Ilsa que presenciara toda a cena, desde o início da breve discussão fingiu ter chego aquele momento e os chamou.

—Venham crianças. Está na hora.

 

No cemitério o padre falava e falava cansando os dois jovens.

O que faziam aqueles desconhecidos ali?

Só os dois haviam realmente perdido alguém que amavam... – Pensou Liesel e em seguida meneeou a cabeça mantendo o pensamento longe enquanto um a um eram enterrados os corpos.

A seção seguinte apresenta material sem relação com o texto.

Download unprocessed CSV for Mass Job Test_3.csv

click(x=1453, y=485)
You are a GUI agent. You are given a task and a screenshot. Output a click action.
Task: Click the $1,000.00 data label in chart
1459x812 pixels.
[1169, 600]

Os que presenciaram o enterro contam que a menina permaneceu o tempo todo imóvel diante do caixão, com o garoto mantendo os braços ao redor dela e que Ilsa segurava sua mão.

“Tommy...Obrigada. Obrigada por mandar Rudy falar comigo...”

“Obrigada meninas por brincarmos...”

“Obrigada pelos assobios Pfiffikuss...”

“Adeus...Mamãe...Saumensh...”

“Adeus papai...Adeus...”

Despediu-se de todos em sua mente e coração desejando que em qualquer lugar que estivessem pudessem ouvir.

Rudy apoiou-a enquanto andavam a passos lentos em direção ao carro. A menina acabou adormecendo nos braços do garoto que a carregou para dentro quando chegaram.

—Ela ficará bem. –Disse convicto a Ilsa que olhava-a preocupada.

Acomodou-a na cama e Ilsa estava atrás deles.

—Deixe-me trocá-la. –Disse e ele assentiu saindo.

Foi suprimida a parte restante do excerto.